As per TCMs standard practices, the on-air festival is is divided into categories of subject and emphasis. The first Friday is themed,"Frightmare", which appropriately opens with the original 1931 production of Dracula (1931). This first sound adaptation of the Bram Stoker novel was released through Universal Pictures and stars Bela Lugosi as the definitive vampire. This would be the first of many horror films for which the studio would become famous, and inspire the collective of such creations to be dubbed, the "Universal Monster Movies". Other films of the night Include Cat People (1942), House on Haunted Hill (1959) and The Haunting (1963).
"Back from the Grave" night features The Ghoul (1933), a British horror film starring Boris Karloff as an Egyptologist who rises from his tomb to wreak revenge on those who have violated his final resting place (of course). The cast includes two powerful character actors who both would later be knighted for their contributions to the craft of acting; Sir Cedric Hardwicke and Sir Ralph Richardson. This paired with George A. Romero's Night of the Living Dead (1968), Mark of the Vampire (1935) and Black Sleep (1956).
The Friday dedicated to "Horror Anthologies" includes Dead of Night (1945), a five-part British collection best remembered for the episode where Michael Redgrave plays a ventriloquist dealing with an evil dummy; Twice-Told Tales (1963), a three-part American movie based on stories by Nathaniel Hawthorne, with each episode starring the incomparable king of things that go bump in the night, Vincent Price; and Black Sabbath (1963), a three-part production from Italian horror specialist Mario Bava dramatizing stories by Chekhov, Tolstoy and Guy de Maupassant, with Boris Karloff introducing each episode.
The "Creature Features" evening focuses on the 1950s and Sci/Fi monsters. There's one of my all time favorites, 1951's The Thing from Another World. Howard Hawks, a man comfortable in any genre, produced this gripping film to which he made uncredited contributions to the writing and direction.

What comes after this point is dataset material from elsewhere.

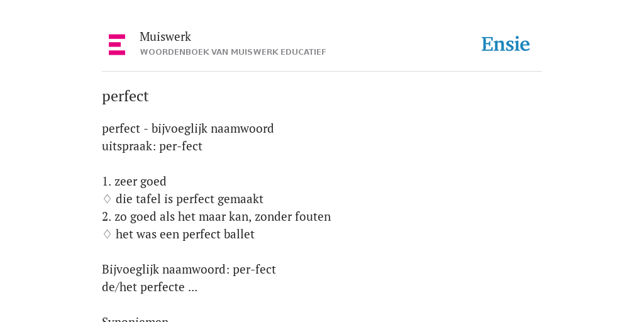
Task: Click the partially visible 'Synoniemen' heading
Action: tap(135, 319)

Another of our terrifying beings is the Creature from the Black Lagoon (1954), a prehistoric "gill-man" from the Amazon River, The Blob (1958), which lands from outer-space, and one of Vincent Price's creepiest movies, 1959's The Tingler.

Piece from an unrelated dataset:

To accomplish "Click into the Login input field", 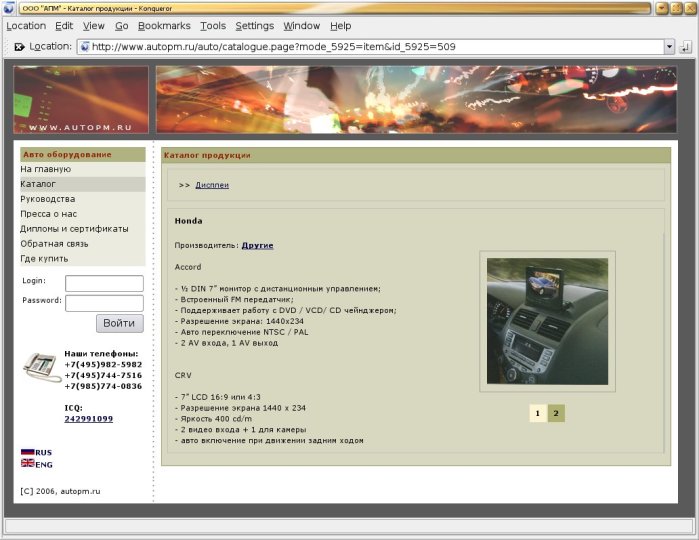I will (104, 283).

Of course, there must be a Friday dedicated to "Deals with the Devil". On this night you can expect to see Eye of the Devil (1966) in which vineyard owner David Niven, who like any dedicated farmer, resorts to pagan rituals to save the crops on his French estate. Deborah Kerr plays Niven's wife and Sharon Tate appears as a comely witch. Later in the evening, the famous and well-regarded 1973 version of The Wicker Man which includes in its cast a devilishly appealing Christopher Lee. The night is rounded out with The Four Skulls of Jonathan Drake (1959) and The Devil Rides Out (1968).
I appreciate the effort that TCM and Skal have taken to shape this year's schedule with a mix of the familiar favorites with lesser known films, and even films that are likely to be out right discoveries for many viewers. As a long time, dedicated subscriber, it provides me the comfort (or discomfort) I've come to expect for a exhilarating All Hallows Eve.